● **TASK TO COMPLETE**
Output every entry exactly, from the first line to the last.

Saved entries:
# # # #

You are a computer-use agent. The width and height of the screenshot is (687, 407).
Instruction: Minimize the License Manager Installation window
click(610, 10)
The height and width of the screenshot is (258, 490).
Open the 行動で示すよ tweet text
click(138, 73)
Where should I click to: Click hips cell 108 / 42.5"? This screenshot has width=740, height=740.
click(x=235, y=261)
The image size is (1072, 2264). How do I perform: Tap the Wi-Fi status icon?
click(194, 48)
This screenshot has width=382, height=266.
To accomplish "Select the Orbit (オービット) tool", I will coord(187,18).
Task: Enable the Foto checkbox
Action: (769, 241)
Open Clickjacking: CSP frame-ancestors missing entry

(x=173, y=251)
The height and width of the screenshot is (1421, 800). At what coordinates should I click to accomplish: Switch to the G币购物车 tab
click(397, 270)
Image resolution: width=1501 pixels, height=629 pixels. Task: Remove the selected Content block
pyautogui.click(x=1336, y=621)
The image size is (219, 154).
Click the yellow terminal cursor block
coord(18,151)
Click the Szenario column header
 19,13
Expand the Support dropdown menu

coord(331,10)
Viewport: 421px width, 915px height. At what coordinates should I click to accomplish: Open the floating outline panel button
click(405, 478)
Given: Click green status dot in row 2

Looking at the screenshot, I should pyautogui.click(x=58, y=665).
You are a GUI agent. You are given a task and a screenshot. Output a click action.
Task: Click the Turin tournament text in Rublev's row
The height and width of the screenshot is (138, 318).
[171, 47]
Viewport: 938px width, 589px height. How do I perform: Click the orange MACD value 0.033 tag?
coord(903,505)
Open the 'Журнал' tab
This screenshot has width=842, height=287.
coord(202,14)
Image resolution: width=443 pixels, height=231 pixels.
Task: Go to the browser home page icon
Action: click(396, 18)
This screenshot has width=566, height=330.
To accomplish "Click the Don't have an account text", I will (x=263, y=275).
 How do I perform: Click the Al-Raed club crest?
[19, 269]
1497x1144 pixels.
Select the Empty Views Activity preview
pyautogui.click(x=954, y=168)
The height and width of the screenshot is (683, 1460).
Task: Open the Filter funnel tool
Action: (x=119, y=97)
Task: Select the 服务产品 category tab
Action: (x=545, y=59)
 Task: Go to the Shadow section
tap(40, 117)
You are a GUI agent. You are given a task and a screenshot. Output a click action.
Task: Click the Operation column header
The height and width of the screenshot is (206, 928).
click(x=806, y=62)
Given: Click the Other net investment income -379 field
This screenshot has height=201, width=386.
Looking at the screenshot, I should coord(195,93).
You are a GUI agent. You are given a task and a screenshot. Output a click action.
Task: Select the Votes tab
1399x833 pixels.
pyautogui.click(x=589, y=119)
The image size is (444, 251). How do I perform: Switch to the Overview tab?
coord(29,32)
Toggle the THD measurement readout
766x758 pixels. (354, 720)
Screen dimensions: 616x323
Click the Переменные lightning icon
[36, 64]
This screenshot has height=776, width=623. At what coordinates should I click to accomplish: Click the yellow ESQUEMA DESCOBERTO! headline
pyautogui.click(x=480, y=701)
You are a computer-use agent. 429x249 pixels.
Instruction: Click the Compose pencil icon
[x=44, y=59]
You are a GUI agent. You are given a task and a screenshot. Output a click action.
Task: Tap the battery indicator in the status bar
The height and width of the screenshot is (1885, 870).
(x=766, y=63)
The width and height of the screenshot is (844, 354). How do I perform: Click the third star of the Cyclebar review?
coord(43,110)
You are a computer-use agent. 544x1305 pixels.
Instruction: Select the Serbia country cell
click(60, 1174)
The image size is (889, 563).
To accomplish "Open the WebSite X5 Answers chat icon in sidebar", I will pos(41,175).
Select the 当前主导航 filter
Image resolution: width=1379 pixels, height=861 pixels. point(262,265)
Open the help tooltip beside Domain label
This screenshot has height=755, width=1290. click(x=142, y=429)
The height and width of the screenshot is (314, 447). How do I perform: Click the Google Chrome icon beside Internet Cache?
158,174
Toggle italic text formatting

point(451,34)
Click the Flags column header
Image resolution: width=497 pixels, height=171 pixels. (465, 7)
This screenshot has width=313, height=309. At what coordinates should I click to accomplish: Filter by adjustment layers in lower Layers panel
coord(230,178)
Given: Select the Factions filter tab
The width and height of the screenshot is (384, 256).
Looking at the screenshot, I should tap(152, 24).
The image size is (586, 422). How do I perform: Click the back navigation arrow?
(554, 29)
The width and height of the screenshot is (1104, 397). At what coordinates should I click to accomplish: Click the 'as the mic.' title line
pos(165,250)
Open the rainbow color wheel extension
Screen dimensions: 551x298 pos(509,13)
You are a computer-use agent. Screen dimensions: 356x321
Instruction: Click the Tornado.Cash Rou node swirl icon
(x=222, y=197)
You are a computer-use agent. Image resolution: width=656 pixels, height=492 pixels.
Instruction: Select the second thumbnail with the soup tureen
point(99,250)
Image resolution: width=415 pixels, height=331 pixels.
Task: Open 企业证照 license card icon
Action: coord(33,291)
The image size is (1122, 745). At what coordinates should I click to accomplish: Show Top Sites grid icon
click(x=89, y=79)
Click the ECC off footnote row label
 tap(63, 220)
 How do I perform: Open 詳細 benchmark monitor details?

# # # #

● **ANSWER FOR THIS EXERCISE**
You are a computer-use agent. The width and height of the screenshot is (687, 407).
Instruction: Minimize the License Manager Installation window
click(610, 10)
The height and width of the screenshot is (258, 490).
Open the 行動で示すよ tweet text
click(138, 73)
Where should I click to: Click hips cell 108 / 42.5"? This screenshot has width=740, height=740.
click(x=235, y=261)
The image size is (1072, 2264). How do I perform: Tap the Wi-Fi status icon?
click(194, 48)
This screenshot has width=382, height=266.
To accomplish "Select the Orbit (オービット) tool", I will coord(187,18).
Task: Enable the Foto checkbox
Action: (769, 241)
Open Clickjacking: CSP frame-ancestors missing entry

(x=173, y=251)
The height and width of the screenshot is (1421, 800). At what coordinates should I click to accomplish: Switch to the G币购物车 tab
click(397, 270)
Image resolution: width=1501 pixels, height=629 pixels. Task: Remove the selected Content block
pyautogui.click(x=1336, y=621)
The image size is (219, 154).
Click the yellow terminal cursor block
coord(18,151)
Click the Szenario column header
 19,13
Expand the Support dropdown menu

coord(331,10)
Viewport: 421px width, 915px height. At what coordinates should I click to accomplish: Open the floating outline panel button
click(405, 478)
Given: Click green status dot in row 2

Looking at the screenshot, I should pyautogui.click(x=58, y=665).
You are a GUI agent. You are given a task and a screenshot. Output a click action.
Task: Click the Turin tournament text in Rublev's row
The height and width of the screenshot is (138, 318).
[171, 47]
Viewport: 938px width, 589px height. How do I perform: Click the orange MACD value 0.033 tag?
coord(903,505)
Open the 'Журнал' tab
This screenshot has width=842, height=287.
coord(202,14)
Image resolution: width=443 pixels, height=231 pixels.
Task: Go to the browser home page icon
Action: click(396, 18)
This screenshot has width=566, height=330.
To accomplish "Click the Don't have an account text", I will (x=263, y=275).
 How do I perform: Click the Al-Raed club crest?
[19, 269]
1497x1144 pixels.
Select the Empty Views Activity preview
pyautogui.click(x=954, y=168)
The height and width of the screenshot is (683, 1460).
Task: Open the Filter funnel tool
Action: (x=119, y=97)
Task: Select the 服务产品 category tab
Action: (x=545, y=59)
 Task: Go to the Shadow section
tap(40, 117)
You are a GUI agent. You are given a task and a screenshot. Output a click action.
Task: Click the Operation column header
The height and width of the screenshot is (206, 928).
click(x=806, y=62)
Given: Click the Other net investment income -379 field
This screenshot has height=201, width=386.
Looking at the screenshot, I should coord(195,93).
You are a GUI agent. You are given a task and a screenshot. Output a click action.
Task: Select the Votes tab
1399x833 pixels.
pyautogui.click(x=589, y=119)
The image size is (444, 251). How do I perform: Switch to the Overview tab?
coord(29,32)
Toggle the THD measurement readout
766x758 pixels. (354, 720)
Screen dimensions: 616x323
Click the Переменные lightning icon
[36, 64]
This screenshot has height=776, width=623. At what coordinates should I click to accomplish: Click the yellow ESQUEMA DESCOBERTO! headline
pyautogui.click(x=480, y=701)
You are a computer-use agent. 429x249 pixels.
Instruction: Click the Compose pencil icon
[x=44, y=59]
You are a GUI agent. You are given a task and a screenshot. Output a click action.
Task: Tap the battery indicator in the status bar
The height and width of the screenshot is (1885, 870).
(x=766, y=63)
The width and height of the screenshot is (844, 354). How do I perform: Click the third star of the Cyclebar review?
coord(43,110)
You are a computer-use agent. 544x1305 pixels.
Instruction: Select the Serbia country cell
click(60, 1174)
The image size is (889, 563).
To accomplish "Open the WebSite X5 Answers chat icon in sidebar", I will pos(41,175).
Select the 当前主导航 filter
Image resolution: width=1379 pixels, height=861 pixels. point(262,265)
Open the help tooltip beside Domain label
This screenshot has height=755, width=1290. click(x=142, y=429)
The height and width of the screenshot is (314, 447). How do I perform: Click the Google Chrome icon beside Internet Cache?
158,174
Toggle italic text formatting

point(451,34)
Click the Flags column header
Image resolution: width=497 pixels, height=171 pixels. (465, 7)
This screenshot has width=313, height=309. At what coordinates should I click to accomplish: Filter by adjustment layers in lower Layers panel
coord(230,178)
Given: Select the Factions filter tab
The width and height of the screenshot is (384, 256).
Looking at the screenshot, I should tap(152, 24).
The image size is (586, 422). How do I perform: Click the back navigation arrow?
(554, 29)
The width and height of the screenshot is (1104, 397). At what coordinates should I click to accomplish: Click the 'as the mic.' title line
pos(165,250)
Open the rainbow color wheel extension
Screen dimensions: 551x298 pos(509,13)
You are a computer-use agent. Screen dimensions: 356x321
Instruction: Click the Tornado.Cash Rou node swirl icon
(x=222, y=197)
You are a computer-use agent. Image resolution: width=656 pixels, height=492 pixels.
Instruction: Select the second thumbnail with the soup tureen
point(99,250)
Image resolution: width=415 pixels, height=331 pixels.
Task: Open 企业证照 license card icon
Action: coord(33,291)
The image size is (1122, 745). At what coordinates should I click to accomplish: Show Top Sites grid icon
click(x=89, y=79)
Click the ECC off footnote row label
 tap(63, 220)
 How do I perform: Open 詳細 benchmark monitor details?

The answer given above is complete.